» **What is being asked**: In the passage on Palestinian displacement, what share of all Palestinians worldwide does Integrated Regional Information Networks (IRIN) report as displaced?

Ibrahim’s experience is not unique amongst the Palestinian community in Chicago. Hamza Salim, a 24-year-old Master’s student of architecture at the Illinois Institute of Technology and professional artist, identifies as a Palestinian regardless of the fact that he grew up in Jordan. His family didn’t ever really leave Palestine, he says, but “the borders changed and they just became Jordanian.”
Away from home
This dislocation is real not only for Palestinian-Americans, but a collective experience for most Palestinians. Integrated Regional Information Networks (IRIN) reports that 67% of all Palestinians worldwide are displaced, including 6.6 million refugees and 427,000 IDPs, or internally displaced persons. The conflict of the 1948 Arab-Israeli War, which ultimately resulted in the division of the Palestinian territory between Jordan, which annexed the West Bank, and Egypt, which took control over the Gaza Strip, caused the displacement or expulsion of between 750,000 and 900,000 Arabs from Palestine. Less than twenty years later, these borders again were disputed in the Six Day War of 1967. Israel quickly defeated Egypt, Jordan, and Syria, and effectively took control of the Gaza Strip, the West Bank, East Jerusalem, and Golan Heights. Consequently, an estimated 250,000 Palestinians fled their homes in 1967 and during the decades after.
In 1949, the United Nations established the United Nations Relief and Works Agency (UNRWA) to address the unique circumstance of Palestinian refugees. The agency works in Jordan, Syria, Lebanon, the Gaza Strip, and the West Bank on programs aimed at improving the general quality of life. Much of the Palestinian diaspora is concentrated in these areas; 1.9 million Palestinian refugees are registered with UNRWA in Jordan alone, making up approximately 70% of the country’s population. In the West Bank and Gaza, territories that currently maintain Palestinian leadership and some degree of autonomy from Israel, hundreds of thousands of Palestinians are registered with UNRWA as refugees; ifdeven in the homeland, Palestinians are considered away from home.
For any immigrant or refugee, traveling back to one’s homeland is difficult. Palestinians, though, must also contend with what, and where, their homeland truly is. For many, home is an amorphous and unattainable concept.
“I’m like any Palestinian, you know?” says Ibrahim. “Just visiting countries.”
A complicated journey
No matter how Palestine is conceived, however, travelling back is a challenge logistically. Hazam Shehada, 23, an international student studying civil engineering at IIT, explains that making trips home while he is in school is not feasible because of the complicated process of getting to the West Bank. “It’s hard because of checkpoints,” he elaborates. “Officials said they’re trying to make it easier, but it’s still hard.”

» **Record list**:
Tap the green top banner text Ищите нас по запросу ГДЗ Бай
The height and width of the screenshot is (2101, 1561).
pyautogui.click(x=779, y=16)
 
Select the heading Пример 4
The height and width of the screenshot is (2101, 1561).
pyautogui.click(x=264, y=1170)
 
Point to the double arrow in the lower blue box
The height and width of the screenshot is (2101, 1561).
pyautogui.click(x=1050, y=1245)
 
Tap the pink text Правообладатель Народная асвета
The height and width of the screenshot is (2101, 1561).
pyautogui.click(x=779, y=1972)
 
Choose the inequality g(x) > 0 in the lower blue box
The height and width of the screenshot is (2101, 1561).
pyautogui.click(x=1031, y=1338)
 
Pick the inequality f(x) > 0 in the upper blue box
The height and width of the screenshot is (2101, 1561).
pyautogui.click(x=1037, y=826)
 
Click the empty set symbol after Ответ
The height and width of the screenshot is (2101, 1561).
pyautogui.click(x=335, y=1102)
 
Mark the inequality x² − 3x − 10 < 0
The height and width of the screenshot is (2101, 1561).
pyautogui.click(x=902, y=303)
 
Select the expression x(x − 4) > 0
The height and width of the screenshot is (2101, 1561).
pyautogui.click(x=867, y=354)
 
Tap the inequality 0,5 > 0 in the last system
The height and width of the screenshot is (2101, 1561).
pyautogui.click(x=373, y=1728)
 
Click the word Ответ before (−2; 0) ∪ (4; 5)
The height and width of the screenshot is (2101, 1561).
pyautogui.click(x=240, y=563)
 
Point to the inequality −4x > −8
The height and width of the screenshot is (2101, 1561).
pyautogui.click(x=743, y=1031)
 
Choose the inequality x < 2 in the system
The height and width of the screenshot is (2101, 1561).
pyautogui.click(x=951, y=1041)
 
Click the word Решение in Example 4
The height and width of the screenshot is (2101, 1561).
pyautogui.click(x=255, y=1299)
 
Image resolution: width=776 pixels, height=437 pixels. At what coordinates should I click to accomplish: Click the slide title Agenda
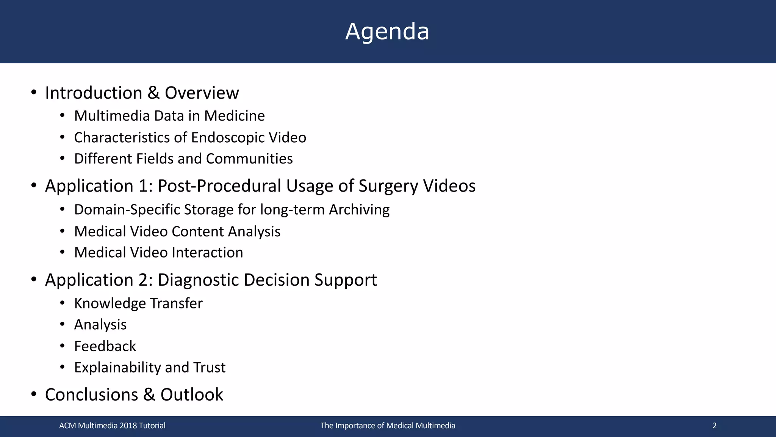(387, 31)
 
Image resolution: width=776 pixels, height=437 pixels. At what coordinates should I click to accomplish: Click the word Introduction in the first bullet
(94, 93)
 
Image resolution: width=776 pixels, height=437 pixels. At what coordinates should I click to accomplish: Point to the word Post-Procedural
(219, 186)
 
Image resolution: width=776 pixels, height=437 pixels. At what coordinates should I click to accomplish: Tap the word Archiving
(359, 210)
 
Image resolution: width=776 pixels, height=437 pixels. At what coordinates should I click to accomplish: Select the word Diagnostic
(198, 280)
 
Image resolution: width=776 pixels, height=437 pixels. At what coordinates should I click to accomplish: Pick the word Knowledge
(110, 303)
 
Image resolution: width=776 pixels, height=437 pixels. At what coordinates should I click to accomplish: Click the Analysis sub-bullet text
(100, 325)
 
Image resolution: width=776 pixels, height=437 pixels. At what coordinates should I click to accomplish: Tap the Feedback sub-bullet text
(105, 346)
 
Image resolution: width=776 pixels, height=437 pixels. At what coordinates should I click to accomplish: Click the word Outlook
(192, 395)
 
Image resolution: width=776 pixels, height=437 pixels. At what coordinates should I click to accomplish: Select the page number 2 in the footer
(714, 426)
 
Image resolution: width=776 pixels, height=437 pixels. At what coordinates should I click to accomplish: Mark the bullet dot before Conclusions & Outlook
(34, 395)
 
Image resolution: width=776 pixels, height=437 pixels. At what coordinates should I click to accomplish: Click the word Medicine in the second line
(235, 116)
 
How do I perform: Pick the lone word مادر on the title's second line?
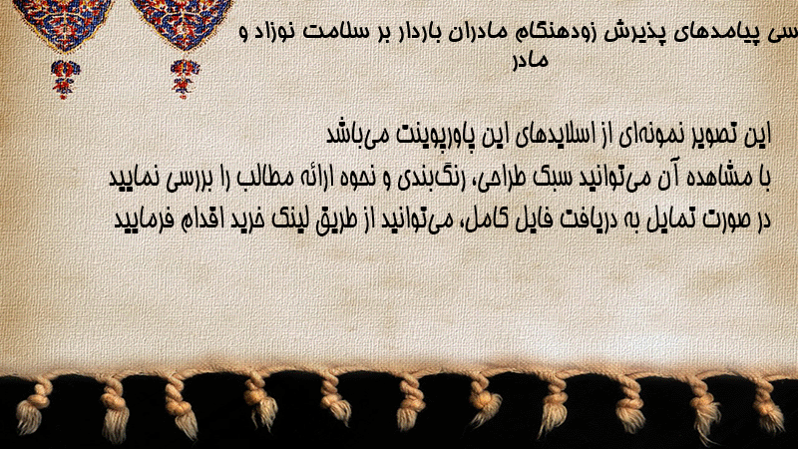coord(531,60)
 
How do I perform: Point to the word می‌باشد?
coord(350,135)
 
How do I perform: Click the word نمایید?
coord(134,179)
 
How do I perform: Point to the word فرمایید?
coord(138,220)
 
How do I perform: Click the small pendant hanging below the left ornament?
coord(65,79)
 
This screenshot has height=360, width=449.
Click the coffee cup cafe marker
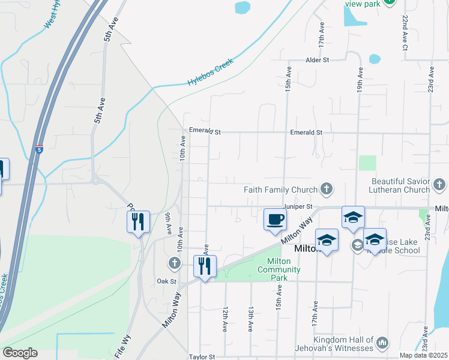click(275, 219)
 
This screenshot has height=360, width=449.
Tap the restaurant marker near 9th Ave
click(138, 223)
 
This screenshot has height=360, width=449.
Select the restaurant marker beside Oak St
click(205, 266)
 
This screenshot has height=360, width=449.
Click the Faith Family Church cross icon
click(326, 190)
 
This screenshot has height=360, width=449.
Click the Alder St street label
click(318, 61)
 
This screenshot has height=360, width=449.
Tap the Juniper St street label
click(300, 206)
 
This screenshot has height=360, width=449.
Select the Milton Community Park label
click(279, 266)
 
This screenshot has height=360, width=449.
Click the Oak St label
click(166, 281)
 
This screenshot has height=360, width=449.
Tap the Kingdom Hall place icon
click(382, 343)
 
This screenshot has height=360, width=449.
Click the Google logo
click(20, 353)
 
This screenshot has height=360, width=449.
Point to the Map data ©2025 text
click(423, 355)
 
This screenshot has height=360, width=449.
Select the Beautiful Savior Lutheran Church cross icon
click(439, 184)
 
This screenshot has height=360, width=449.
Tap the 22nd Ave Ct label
click(405, 33)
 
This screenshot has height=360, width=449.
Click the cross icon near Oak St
click(174, 263)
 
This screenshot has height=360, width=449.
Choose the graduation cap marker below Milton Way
click(327, 241)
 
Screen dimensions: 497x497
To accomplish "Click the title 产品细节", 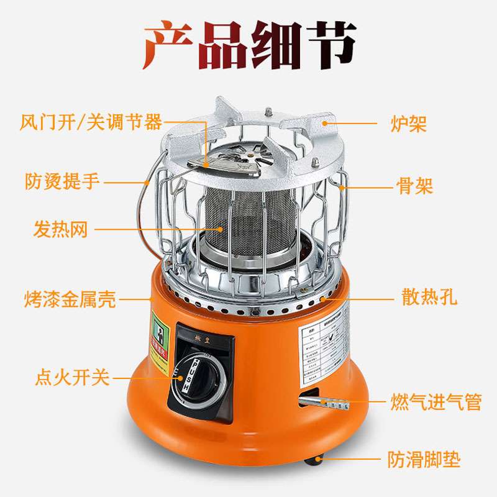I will [x=249, y=47].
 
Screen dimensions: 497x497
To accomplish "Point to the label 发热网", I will [x=60, y=230].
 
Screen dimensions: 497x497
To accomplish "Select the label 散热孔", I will [x=429, y=297].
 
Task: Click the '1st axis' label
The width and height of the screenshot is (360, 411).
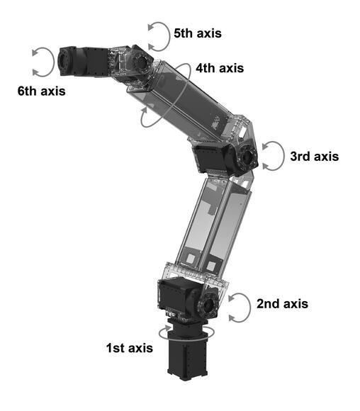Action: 129,348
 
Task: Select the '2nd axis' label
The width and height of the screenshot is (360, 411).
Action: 282,304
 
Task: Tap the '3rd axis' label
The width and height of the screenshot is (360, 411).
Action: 315,157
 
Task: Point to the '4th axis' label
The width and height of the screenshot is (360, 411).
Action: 220,68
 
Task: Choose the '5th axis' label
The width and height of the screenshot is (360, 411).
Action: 198,33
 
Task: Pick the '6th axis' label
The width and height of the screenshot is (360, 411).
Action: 41,91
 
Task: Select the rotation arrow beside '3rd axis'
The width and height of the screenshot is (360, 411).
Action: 283,156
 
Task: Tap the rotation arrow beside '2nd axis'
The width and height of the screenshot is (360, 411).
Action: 250,308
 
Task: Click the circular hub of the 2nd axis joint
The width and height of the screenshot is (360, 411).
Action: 209,305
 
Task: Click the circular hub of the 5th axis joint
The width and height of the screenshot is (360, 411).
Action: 142,62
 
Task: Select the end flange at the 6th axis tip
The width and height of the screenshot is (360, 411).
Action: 64,62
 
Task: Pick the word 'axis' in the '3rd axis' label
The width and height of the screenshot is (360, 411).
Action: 327,157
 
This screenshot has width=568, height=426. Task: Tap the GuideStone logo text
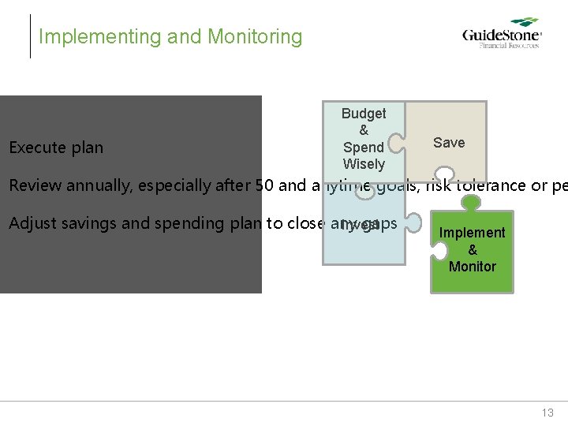(501, 36)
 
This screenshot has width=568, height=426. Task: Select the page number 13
(547, 413)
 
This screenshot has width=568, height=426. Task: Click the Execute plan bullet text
(56, 148)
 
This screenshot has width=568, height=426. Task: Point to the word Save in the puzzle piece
(449, 143)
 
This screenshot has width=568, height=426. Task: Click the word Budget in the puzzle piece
(364, 114)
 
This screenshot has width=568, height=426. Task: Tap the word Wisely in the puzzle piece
(364, 164)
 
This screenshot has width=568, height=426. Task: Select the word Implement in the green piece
(472, 233)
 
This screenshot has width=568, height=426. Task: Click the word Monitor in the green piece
(472, 267)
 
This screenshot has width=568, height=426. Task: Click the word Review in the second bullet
(34, 186)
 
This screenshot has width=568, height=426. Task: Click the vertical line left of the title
(31, 36)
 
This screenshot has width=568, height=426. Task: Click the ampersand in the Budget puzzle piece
(364, 130)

» **Answer**: 67%